As with many cancers, early detection improves the likelihood of successful treatment. Early symptoms of bladder cancer often involve urinary symptoms, but unfortunately, many of those symptoms are often thought to be caused by a common condition, such as a urinary tract infection. Blood in the urine may be an early indication of cancer, and other symptoms include the need to urinate more frequently and a painful and/or burning sensation during urination.
The bladder is a hollow organ located in the pelvis that functions as part of the urinary system (see Figure 1). It's primary purpose is to store urine before it is eliminated from the body. Urine travels to the bladder from the kidneys - where it's produced - through tubes called ureters. The bladder wall is comprised of four layers: the urothelium, lamina propria, muscularis propria and serosa.

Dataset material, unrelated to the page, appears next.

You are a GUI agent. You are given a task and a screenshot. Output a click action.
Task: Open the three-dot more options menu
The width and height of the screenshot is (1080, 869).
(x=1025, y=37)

The urothelium, also called the transitional epithelium or mucosa, is the innermost layer of the bladder and is composed of cells called urothelial or transitional cells. The next layer, the lamina propria, is composed of thin connective tissue, blood vessels and nerves. The muscularis propria is thick muscle that makes up the third layer. Lastly, the outermost layer, the serosa, is made up of fatty connective tissue that helps separate the bladder from nearby organs. Together, all of the layers make up a flexible bladder wall.

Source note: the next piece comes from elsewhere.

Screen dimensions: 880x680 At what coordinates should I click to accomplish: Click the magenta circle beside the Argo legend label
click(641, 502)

The bladder can hold approximately two cups of urine. When it’s full, the urge to urinate occurs. When you are ready to urinate, the muscles in the bladder wall contract and force the urine out of the body through a tube called the urethra.
Types of bladder cancer
Most bladder cancers start in the cells that line the surface of the bladder that’s in contact with urine. The most common type of bladder cancer is transitional cell carcinoma – also called urothelial cell carcinoma – and it is divided into two subtypes: papillary and sessile or flat. Papillary tumors grow from the inner lining of the bladder toward the center of the bladder, while sessile tumors grow along the surface of the lining. Both of these types of tumors can be classified as invasive, which are tumors that have grown deep into the bladder wall, or noninvasive, which are tumors that have not penetrated any other layers of the bladder. Other types of bladder cancer include squamous cell carcinoma, adenocarcinoma and small cell carcinoma—all three may be invasive. These subtypes may also be present in one tumor, which can make accurate diagnosis difficult.

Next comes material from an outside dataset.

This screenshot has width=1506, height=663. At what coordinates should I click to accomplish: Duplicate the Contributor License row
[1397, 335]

When most people receive a diagnosis of any type of cancer, they want to know what may have caused the disease. Bladder cancer most frequently develops in people who are 55 years or older; the average age at the time of a bladder cancer diagnosis is 73 years. Bladder cancer occurs three to four times more often in men than women and is more common in white individuals compared with black individuals. The precise cause of bladder cancer remains unknown, but risk factors linked to the disease include smoking, exposure to certain chemicals (particularly those encountered through work in the chemical industry), diesel exhaust, environmental pollutants, chronic bladder infections, a family history of bladder cancer, previous radiation to the pelvis, or prior use of the chemotherapy drug cyclophosphamide (Cytoxan). It’s important to remember that many people diagnosed with bladder cancer don’t have any of these risk factors, and the disease never develops in many people who do have one or more of these risk factors.